>> Begin Data
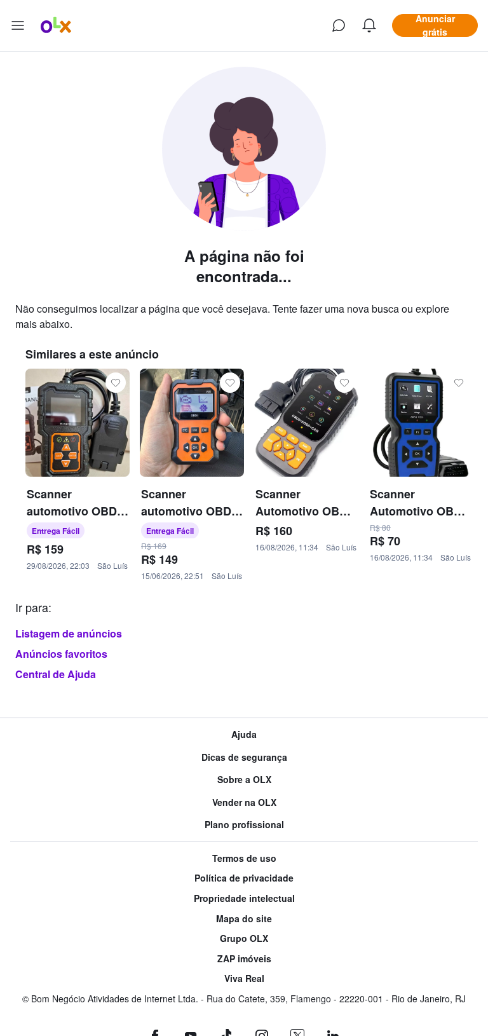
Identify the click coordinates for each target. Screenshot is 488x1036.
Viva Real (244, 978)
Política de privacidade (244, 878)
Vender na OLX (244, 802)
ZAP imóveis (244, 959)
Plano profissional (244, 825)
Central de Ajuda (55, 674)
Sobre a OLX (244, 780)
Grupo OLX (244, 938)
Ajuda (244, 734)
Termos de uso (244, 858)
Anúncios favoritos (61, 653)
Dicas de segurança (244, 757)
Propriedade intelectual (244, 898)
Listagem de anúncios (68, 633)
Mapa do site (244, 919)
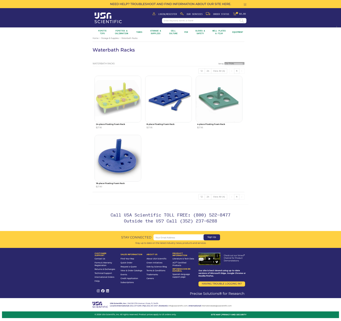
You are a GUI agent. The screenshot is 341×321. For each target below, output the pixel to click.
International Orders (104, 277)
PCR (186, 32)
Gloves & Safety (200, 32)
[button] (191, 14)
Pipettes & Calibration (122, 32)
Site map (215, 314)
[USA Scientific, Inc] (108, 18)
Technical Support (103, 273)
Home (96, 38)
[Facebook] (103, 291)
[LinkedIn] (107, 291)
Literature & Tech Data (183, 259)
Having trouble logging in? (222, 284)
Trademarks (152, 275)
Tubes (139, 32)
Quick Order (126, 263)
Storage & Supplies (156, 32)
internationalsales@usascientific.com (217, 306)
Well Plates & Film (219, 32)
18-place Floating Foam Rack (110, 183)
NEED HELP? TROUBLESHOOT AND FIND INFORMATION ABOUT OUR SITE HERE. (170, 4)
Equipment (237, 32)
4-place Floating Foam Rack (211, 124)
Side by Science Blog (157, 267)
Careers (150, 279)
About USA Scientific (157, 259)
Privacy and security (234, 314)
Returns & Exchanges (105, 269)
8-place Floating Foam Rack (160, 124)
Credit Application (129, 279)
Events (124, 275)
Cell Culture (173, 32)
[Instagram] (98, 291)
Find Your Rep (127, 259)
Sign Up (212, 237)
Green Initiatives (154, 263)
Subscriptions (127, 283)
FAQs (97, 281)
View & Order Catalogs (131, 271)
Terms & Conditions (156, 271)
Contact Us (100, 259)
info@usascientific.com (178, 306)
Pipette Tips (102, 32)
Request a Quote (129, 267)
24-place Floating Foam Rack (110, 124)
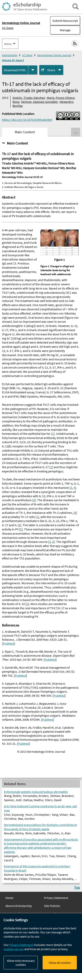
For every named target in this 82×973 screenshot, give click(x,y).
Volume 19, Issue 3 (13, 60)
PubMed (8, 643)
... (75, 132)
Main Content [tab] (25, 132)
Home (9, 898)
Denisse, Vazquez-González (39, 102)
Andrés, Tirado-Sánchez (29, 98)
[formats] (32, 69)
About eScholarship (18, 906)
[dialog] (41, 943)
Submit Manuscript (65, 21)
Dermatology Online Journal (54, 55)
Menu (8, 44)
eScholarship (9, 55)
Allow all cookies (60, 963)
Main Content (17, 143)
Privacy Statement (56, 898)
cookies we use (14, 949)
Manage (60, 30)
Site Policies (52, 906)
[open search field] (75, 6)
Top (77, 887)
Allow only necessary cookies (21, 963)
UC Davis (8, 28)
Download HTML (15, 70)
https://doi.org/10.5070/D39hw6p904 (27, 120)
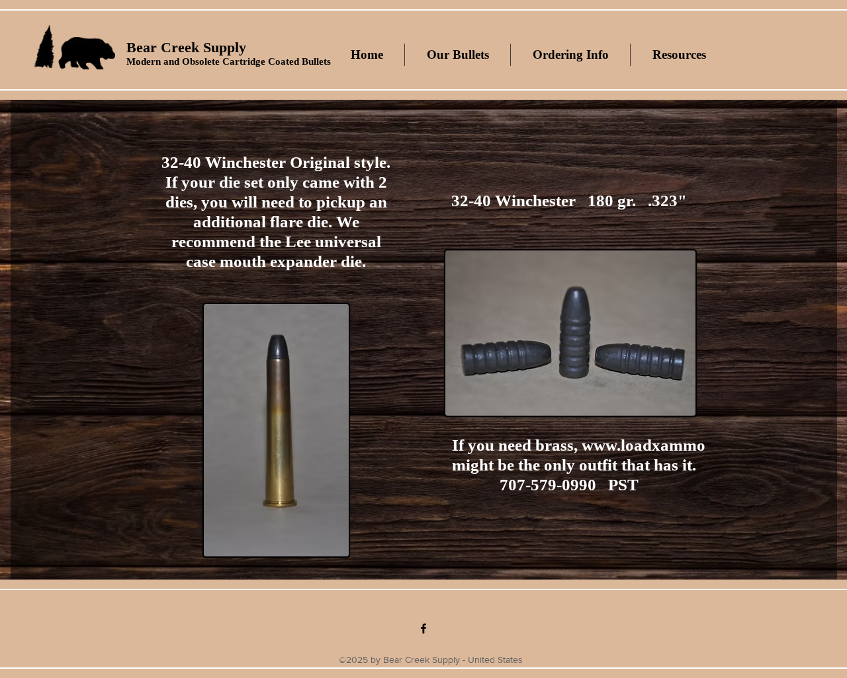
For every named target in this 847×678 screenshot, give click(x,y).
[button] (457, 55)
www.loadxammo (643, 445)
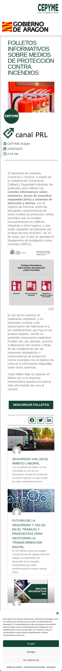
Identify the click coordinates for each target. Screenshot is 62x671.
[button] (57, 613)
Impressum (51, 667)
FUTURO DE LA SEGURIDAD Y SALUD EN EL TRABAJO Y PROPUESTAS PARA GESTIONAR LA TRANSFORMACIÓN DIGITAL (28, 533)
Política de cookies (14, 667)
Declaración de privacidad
>> End Data
Work required: Reproduce every line above verbatim, omitting the pictures.

Task result:
Identify the click coordinates for each target. Screenshot is 488x1036.
Viva Real (244, 978)
Política de privacidade (244, 878)
Vender na OLX (244, 802)
ZAP imóveis (244, 959)
Plano profissional (244, 825)
Central de Ajuda (55, 674)
Sobre a OLX (244, 780)
Grupo OLX (244, 938)
Ajuda (244, 734)
Termos de uso (244, 858)
Anúncios favoritos (61, 653)
Dicas de segurança (244, 757)
Propriedade intelectual (244, 898)
Listagem de anúncios (68, 633)
Mapa do site (244, 919)
You are a GUI agent. The screenshot is 341×321. For each target below, output the pixel to click.
International Orders (104, 277)
PCR (186, 32)
Gloves & Safety (200, 32)
[button] (191, 14)
Pipettes & Calibration (122, 32)
Site map (215, 314)
[USA Scientific, Inc] (108, 18)
Technical Support (103, 273)
Home (96, 38)
[Facebook] (103, 291)
[LinkedIn] (107, 291)
Literature & Tech Data (183, 259)
Having trouble logging in? (222, 284)
Trademarks (152, 275)
Tubes (139, 32)
Quick Order (126, 263)
Storage & Supplies (156, 32)
internationalsales@usascientific.com (217, 306)
Well Plates & Film (219, 32)
18-place Floating Foam Rack (110, 183)
NEED HELP? TROUBLESHOOT AND FIND INFORMATION ABOUT OUR SITE HERE. (170, 4)
Equipment (237, 32)
4-place Floating Foam Rack (211, 124)
Side by Science Blog (157, 267)
Careers (150, 279)
About USA Scientific (157, 259)
Privacy and security (234, 314)
Returns & Exchanges (105, 269)
8-place Floating Foam Rack (160, 124)
Credit Application (129, 279)
Events (124, 275)
Cell Culture (173, 32)
[Instagram] (98, 291)
Find Your Rep (127, 259)
Sign Up (212, 237)
Green Initiatives (154, 263)
Subscriptions (127, 283)
FAQs (97, 281)
View & Order Catalogs (131, 271)
Terms & Conditions (156, 271)
Contact Us (100, 259)
info@usascientific.com (178, 306)
Pipette Tips (102, 32)
Request a Quote (129, 267)
24-place Floating Foam Rack (110, 124)
For every named target in this 82×973 screenshot, give click(x,y).
Volume 19, Issue 3 (13, 60)
PubMed (8, 643)
... (75, 132)
Main Content [tab] (25, 132)
Home (9, 898)
Denisse, Vazquez-González (39, 102)
Andrés, Tirado-Sánchez (29, 98)
[formats] (32, 69)
About eScholarship (18, 906)
[dialog] (41, 943)
Submit Manuscript (65, 21)
Dermatology Online Journal (54, 55)
Menu (8, 44)
eScholarship (9, 55)
Allow all cookies (60, 963)
Main Content (17, 143)
Privacy Statement (56, 898)
cookies we use (14, 949)
Manage (60, 30)
Site Policies (52, 906)
[open search field] (75, 6)
Top (77, 887)
Allow only necessary cookies (21, 963)
UC Davis (8, 28)
Download HTML (15, 70)
https://doi.org/10.5070/D39hw6p904 (27, 120)
For every named target in this 847×678 screenshot, give click(x,y).
[button] (457, 55)
www.loadxammo (643, 445)
Identify the click coordinates for each target. Screenshot is 62x671.
[button] (57, 613)
Impressum (51, 667)
FUTURO DE LA SEGURIDAD Y SALUD EN EL TRABAJO Y PROPUESTAS PARA GESTIONAR LA TRANSFORMACIÓN DIGITAL (28, 533)
Política de cookies (14, 667)
Declaración de privacidad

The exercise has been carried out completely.